翻译句对挖掘

双语文本挖掘是指在单语语料库中寻找平行(翻译)句对的过程。例如,你有一组英文句子

This is an example sentences.
Hello World!
My final third sentence in this list.

和一组德文句子

Hallo Welt!
Dies ist ein Beispielsatz.
Dieser Satz taucht im Englischen nicht auf.

在这里,你想要找出英文集和德文集之间所有的翻译对。

正确的(两个)翻译是

Hello World!    Hallo Welt!
This is an example sentences.   Dies ist ein Beispielsatz.

通常你会将此方法应用于大型语料库,例如,你想要找出英文维基百科和中文维基百科中所有被翻译的句子。

基于边际的挖掘

我们遵循 Artetxe 和 Schwenk,第 4.3 节 中的设置,在两个数据集中寻找翻译句子。

  1. 首先,我们将所有句子编码为其各自的嵌入。如 我们的论文 所示,LaBSE 是目前双语文本挖掘的最佳方法。该模型已集成到 Sentence-Transformers 中

  2. 一旦我们有了所有的嵌入,我们就会为两个方向的所有句子找到 k 个最近的邻居句子。k 的典型选择在 4 到 16 之间。

  3. 然后,我们使用第 4.3 节中提到的公式对所有可能的句子组合进行评分。

  4. 得分最高的句对最可能是翻译句。请注意,得分可能大于 1。通常你需要找到一个截止点,忽略低于该阈值的句对。为了获得高质量,大约 1.2 - 1.3 的阈值效果很好。

示例

  • bucc2018.py - 此脚本包含一个关于 BUCC 2018 共享任务 的示例,用于寻找平行句子。此数据集可用于评估不同的策略,因为我们知道哪些句子在两个语料库中是平行的。
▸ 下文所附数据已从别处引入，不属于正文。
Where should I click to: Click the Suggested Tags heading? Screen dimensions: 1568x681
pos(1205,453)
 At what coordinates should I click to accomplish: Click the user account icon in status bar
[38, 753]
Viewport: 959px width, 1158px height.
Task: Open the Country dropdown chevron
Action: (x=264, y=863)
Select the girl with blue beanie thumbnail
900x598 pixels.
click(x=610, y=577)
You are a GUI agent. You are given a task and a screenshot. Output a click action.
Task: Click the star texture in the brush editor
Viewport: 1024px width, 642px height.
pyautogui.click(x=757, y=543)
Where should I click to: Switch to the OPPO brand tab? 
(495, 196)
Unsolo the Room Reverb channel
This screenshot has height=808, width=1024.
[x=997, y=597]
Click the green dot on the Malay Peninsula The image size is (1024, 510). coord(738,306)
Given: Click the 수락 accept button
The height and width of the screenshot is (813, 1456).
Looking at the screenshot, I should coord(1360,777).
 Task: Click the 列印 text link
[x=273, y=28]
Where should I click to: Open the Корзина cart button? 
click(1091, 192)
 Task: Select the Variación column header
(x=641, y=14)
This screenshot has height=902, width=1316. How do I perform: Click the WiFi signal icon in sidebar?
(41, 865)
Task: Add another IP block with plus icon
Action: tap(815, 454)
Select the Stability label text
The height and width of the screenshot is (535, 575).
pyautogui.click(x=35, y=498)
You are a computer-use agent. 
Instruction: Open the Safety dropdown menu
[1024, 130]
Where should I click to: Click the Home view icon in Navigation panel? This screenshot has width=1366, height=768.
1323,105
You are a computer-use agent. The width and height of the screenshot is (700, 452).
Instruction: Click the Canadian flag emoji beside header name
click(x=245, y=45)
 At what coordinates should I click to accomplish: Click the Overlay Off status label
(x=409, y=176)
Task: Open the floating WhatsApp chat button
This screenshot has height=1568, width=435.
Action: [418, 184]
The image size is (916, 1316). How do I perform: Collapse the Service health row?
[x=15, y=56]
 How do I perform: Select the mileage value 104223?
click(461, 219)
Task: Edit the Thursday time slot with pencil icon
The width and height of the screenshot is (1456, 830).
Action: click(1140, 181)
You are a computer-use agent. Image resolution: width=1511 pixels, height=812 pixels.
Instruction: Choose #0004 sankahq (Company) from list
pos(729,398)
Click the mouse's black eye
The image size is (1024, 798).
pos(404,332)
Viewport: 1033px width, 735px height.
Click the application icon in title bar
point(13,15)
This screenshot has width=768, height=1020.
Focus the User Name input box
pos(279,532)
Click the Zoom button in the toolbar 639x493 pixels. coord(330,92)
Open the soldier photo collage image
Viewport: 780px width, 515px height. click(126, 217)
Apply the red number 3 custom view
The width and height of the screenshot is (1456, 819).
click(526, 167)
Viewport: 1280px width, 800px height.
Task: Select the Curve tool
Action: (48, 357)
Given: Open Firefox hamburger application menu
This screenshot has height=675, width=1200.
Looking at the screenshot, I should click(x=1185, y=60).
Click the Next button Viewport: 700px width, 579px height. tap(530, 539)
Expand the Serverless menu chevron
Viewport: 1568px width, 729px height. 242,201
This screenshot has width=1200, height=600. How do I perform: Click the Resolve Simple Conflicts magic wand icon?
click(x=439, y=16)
该脚本挖掘平行句子,然后打印出可获得最高 F1 分数的最佳阈值。

  • bitext_mining.py - 此文件读取两个文本文件(每行一个句子),并将平行句子输出到 *parallel-sentences-out.tsv.gz。

  • 用于机器翻译的领域内数据选择 - 这篇论文也使用 Sentence Transformers 通过单语文本生成/选择用于机器翻译系统的领域内平行数据。